There is considerable interest in identifying pharmacological compounds that could be used to facilitate fear extinction. Recently, we showed that the modulation of M-type K(+) channels regulates the intrinsic excitability of infralimbic (IL) neurons and fear expression. As muscarinic acetylcholine receptors inhibit M-type K(+) channels, cholinergic inputs to IL may have an important role in controlling IL excitability and, thereby, fear expression and extinction. To test this model, we combined whole-cell patch-clamp electrophysiology and auditory fear conditioning. In prefrontal brain slices, muscarine enhanced the intrinsic excitability of IL neurons by reducing the M-current and the slow afterhyperpolarization, resulting in an increased number of spikes with shorter inter-spike intervals. Next, we examined the role of endogenous activation of muscarinic receptors in fear extinction. Systemic injected scopolamine (Scop) (muscarinic receptor antagonist) before or immediately after extinction training impaired recall of extinction 24-h later, suggesting that muscarinic receptors are critically involved in consolidation of extinction memory. Similarly, infusion of Scop into IL before extinction training also impaired recall of extinction 24-h later.
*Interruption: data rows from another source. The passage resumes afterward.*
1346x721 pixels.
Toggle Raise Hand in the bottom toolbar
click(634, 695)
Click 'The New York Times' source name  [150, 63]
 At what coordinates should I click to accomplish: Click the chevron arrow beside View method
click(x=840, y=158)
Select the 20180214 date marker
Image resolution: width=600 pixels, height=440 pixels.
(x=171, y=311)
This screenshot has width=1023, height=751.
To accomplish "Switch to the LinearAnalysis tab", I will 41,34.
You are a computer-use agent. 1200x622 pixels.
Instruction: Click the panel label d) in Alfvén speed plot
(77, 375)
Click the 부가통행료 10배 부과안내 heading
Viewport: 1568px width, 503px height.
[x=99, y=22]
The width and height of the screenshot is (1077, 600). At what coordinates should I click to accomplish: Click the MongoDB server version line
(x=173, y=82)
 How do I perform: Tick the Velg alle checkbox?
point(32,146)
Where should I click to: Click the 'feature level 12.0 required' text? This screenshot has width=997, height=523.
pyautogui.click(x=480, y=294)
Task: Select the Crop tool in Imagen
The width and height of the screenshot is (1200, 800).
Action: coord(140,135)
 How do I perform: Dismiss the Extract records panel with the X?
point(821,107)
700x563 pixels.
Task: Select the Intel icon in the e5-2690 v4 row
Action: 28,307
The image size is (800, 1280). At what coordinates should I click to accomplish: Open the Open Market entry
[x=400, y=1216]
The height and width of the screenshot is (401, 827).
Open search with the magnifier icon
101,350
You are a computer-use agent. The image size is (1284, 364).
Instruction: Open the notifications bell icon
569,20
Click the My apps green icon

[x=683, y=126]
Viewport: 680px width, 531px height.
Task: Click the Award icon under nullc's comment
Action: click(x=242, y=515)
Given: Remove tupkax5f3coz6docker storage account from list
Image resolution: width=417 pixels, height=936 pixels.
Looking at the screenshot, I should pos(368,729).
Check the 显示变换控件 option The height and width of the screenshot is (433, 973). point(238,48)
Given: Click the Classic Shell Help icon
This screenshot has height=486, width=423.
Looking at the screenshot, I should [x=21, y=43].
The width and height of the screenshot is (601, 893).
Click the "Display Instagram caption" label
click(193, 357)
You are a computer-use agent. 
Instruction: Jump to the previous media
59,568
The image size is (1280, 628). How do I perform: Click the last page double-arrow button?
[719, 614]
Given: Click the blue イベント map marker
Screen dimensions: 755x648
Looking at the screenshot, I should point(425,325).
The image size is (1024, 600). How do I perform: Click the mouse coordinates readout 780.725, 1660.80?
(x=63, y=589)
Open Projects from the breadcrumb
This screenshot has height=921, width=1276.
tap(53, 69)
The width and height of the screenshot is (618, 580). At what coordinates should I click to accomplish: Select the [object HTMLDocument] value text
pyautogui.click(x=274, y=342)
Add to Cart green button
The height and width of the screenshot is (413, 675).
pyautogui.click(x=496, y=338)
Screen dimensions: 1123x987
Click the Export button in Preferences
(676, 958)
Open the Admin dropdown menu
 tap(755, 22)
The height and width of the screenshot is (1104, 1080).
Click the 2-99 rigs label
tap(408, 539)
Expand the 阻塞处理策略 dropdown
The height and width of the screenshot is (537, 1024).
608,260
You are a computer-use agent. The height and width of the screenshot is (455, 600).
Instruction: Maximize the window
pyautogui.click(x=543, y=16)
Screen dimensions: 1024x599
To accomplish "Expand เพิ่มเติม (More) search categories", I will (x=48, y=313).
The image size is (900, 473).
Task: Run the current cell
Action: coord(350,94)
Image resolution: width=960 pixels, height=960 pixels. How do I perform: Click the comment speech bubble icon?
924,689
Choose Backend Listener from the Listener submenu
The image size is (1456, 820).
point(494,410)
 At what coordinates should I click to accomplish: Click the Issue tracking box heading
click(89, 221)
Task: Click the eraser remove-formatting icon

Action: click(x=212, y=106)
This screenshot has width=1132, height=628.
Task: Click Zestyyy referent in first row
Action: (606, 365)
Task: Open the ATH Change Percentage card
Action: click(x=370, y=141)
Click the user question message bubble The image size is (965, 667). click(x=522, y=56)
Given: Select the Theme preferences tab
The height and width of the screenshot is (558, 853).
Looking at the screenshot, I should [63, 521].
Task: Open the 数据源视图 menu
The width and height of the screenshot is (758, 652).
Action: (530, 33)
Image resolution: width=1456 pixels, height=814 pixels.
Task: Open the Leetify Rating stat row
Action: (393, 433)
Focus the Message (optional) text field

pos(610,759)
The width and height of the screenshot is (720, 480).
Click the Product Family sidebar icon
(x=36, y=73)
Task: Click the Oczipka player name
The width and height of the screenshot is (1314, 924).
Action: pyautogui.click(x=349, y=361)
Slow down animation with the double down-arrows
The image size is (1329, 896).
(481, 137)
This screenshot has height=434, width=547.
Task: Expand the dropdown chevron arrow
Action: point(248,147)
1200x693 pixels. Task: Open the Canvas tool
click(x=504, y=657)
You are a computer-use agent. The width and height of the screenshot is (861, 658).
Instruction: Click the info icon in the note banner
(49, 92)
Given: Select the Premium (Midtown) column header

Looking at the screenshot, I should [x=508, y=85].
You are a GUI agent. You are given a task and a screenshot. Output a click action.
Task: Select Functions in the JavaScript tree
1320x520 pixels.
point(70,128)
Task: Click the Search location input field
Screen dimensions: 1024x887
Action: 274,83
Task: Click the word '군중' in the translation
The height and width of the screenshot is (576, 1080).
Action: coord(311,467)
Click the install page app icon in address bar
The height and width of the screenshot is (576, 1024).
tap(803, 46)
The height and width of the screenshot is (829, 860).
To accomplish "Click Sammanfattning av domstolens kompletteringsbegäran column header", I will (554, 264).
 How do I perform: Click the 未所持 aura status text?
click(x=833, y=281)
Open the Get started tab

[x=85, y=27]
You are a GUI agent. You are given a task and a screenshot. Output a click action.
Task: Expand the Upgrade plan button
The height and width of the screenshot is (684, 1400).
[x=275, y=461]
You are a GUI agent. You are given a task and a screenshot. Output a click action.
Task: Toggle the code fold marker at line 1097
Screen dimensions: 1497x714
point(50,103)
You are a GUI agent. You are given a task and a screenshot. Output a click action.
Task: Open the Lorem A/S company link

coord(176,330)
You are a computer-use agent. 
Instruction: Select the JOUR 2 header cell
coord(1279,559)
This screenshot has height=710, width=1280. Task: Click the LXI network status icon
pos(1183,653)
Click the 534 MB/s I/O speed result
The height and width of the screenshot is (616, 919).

Finally, we demonstrated that systemic injections of the muscarinic agonist, cevimeline (Cev), given before or immediately after extinction training facilitated recall of extinction the following day. Taken together, these findings suggest that cholinergic inputs to IL have a critical role in modulating consolidation of fear extinction and that muscarinic agonists such as Cev might be useful for facilitating extinction memory in patients suffering from anxiety disorders.